### Stored data
────
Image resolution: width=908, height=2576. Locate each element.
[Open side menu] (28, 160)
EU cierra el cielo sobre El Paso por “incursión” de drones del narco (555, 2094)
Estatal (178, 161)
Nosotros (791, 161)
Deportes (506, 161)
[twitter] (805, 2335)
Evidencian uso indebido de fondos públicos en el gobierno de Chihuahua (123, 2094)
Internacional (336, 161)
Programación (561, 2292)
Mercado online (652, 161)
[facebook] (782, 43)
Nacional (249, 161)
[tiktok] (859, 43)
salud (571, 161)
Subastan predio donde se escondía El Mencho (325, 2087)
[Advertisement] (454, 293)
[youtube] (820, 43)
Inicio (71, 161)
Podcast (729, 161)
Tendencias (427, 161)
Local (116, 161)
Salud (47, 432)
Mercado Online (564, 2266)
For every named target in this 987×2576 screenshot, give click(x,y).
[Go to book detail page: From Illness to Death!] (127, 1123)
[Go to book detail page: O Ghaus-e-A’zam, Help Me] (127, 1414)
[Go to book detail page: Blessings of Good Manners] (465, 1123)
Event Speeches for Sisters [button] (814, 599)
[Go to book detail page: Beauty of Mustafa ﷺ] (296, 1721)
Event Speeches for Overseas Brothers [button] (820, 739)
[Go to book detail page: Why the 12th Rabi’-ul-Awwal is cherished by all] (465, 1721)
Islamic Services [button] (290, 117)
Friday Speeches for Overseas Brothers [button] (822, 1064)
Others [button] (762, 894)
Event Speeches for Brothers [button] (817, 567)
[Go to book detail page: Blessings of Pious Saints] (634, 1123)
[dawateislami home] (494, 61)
────
### ABOUT THIS TASK
Across all the records above, find each line with "Speeches" in it and copy it.

### RESULT
Event Speeches for Sisters [button] (814, 599)
Event Speeches for Overseas Brothers [button] (820, 739)
Friday Speeches for Overseas Brothers [button] (822, 1064)
Event Speeches for Brothers [button] (817, 567)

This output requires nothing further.